= Charles Bebb =

American architect

Charles Herbert Bebb (Birth Registered as "Herbert Charles Bebb"), (10 April 1862 (1856 on US Naturalisation) – 21 June 1942) was an American architect, who participated in two of the city of Seattle's most important partnerships, Bebb and Mendel (with Louis L. Mendel) from 1901 to 1914, and Bebb and Gould (with Carl F. Gould) from 1914 to 1939. Bebb was also important in the development of the architectural terra cotta industry in Washington State, and he was an early participant in the Washington State Chapter of the American Institute of Architects (predecessor to today's AIA Seattle Chapter).

==Biography==

Eldest son of solicitor Henry Charles Lewis Bebb and Jessie Green (daughter of John "Paddy" Green of Evans Hotel, Covent Garden), Charles was born on 10 April 1862 at 11 Silchester Road, Kensington, London, England, where he spent his childhood. Notting Hill, London, England. He later claimed he was born 10 April 1856 on his US Naturalisation papers (8 December 1920). He was educated privately and he stated that he attended the University of Lausanne, and then studied at the School of Mines in London. In 1881, he was listed on the UK census as a Law Student living with his Aunt, Alice Green in Lee, London.

After a stint in South Africa as a railroad construction engineer, Bebb returned to London (17 February 1885) aboard R.M.S. "Athenian" and instead of going to Australia to join his father, he came to the United States as an Engineer (Philadelphia, Pennsylvania, 15 April 1885 aboard "British Prince") and lived as a boarder in Chicago, listing as a Surveyor. He said that he joined the Illinois Terra Cotta Lumber Company where he became involved in the development of fireproofing materials. In 1887, Bebb went to work for Chicago architects Adler and Sullivan as a superintending architect at 118 Dearborn Street (1887), Takoma Building (1889) and 1600 Auditorium Building (1890). He came to Seattle in 1891 (Griffith House) to superintend construction of the firm's Seattle Opera House, but the project did not go forward and Bebb returned to Chicago. While in Chicago, he married (21 November 1888) Virginia Rutler Bush (née Burns) adopting her son Joseph Crispia Bush (Bebb).

Bebb came permanently to Seattle in 1893 and went to work for the Denny Clay Company, which, with his assistance, began to produce architectural terra cotta.
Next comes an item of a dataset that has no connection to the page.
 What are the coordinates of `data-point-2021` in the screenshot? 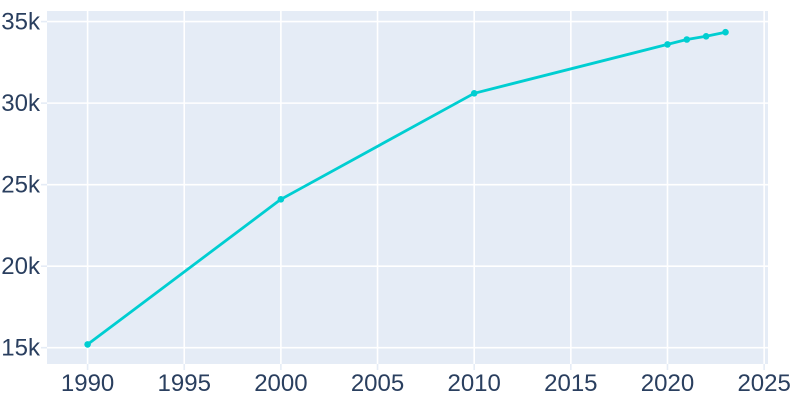 It's located at (687, 40).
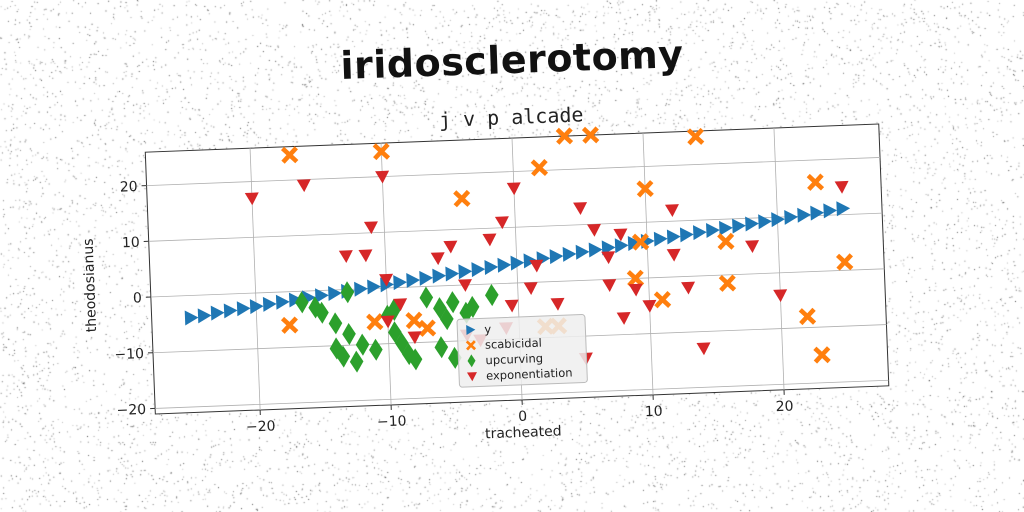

Bebb always saw himself as an architect, and he was an early member of the Washington State Chapter of the AIA, founded in 1894. By 1898, Bebb opened his own architectural practice. His early projects reflected the influence of Louis Sullivan in the use of terra cotta ornament with "Sullivanesque" designs.

In February 1901, Bebb joined with Louis L. Mendel to form Bebb and Mendel. Over the next thirteen years their firm was one of the leading architectural practices in Seattle, designing homes, hotels, office buildings and institutional, commercial and industrial structures. The Hoge Building (1909–11) was Seattle's tallest when it was completed, but it was passed three years later by the Smith Tower.

In early 1914, Bebb and Mendel dissolved their partnership. By mid-1914, Bebb had formed a new partnership, Bebb and Gould with Carl F. Gould. Their partnership agreement gave primary responsibility for management, engineering, specifications and construction to Bebb; planning and design, though the responsibility of both partners, were primarily allocated to Gould. The firm's early success in winning the commission for the University of Washington campus plan propelled it to prominence and Bebb and Gould won many significant institutional commissions over the next two decades.

Bebb was among the early members of the Washington State Chapter of the American Institute of Architects. He served as the Chapter president in 1902, 1903 and 1904. He was elected a Fellow of the AIA in 1919.

Bebb was never directly involved in architectural education, but several years after Carl F. Gould became head of the architecture program at the University of Washington, Bebb provided funds for an award for an annual student competition called the "Bebb Prize."

In 1924, when Bebb was 68, he began to gradually reduce his participation in the firm. However, he remained a partner with a share in the practice until Gould's unexpected death in 1939. Bebb carried on by taking draftsman John Paul Jones into partnership and renaming the firm Bebb and Jones. This partnership was short-lived as Bebb died in June 1942. Thereafter Jones continued the firm as Jones and Bindon with new partner Leonard Bindon.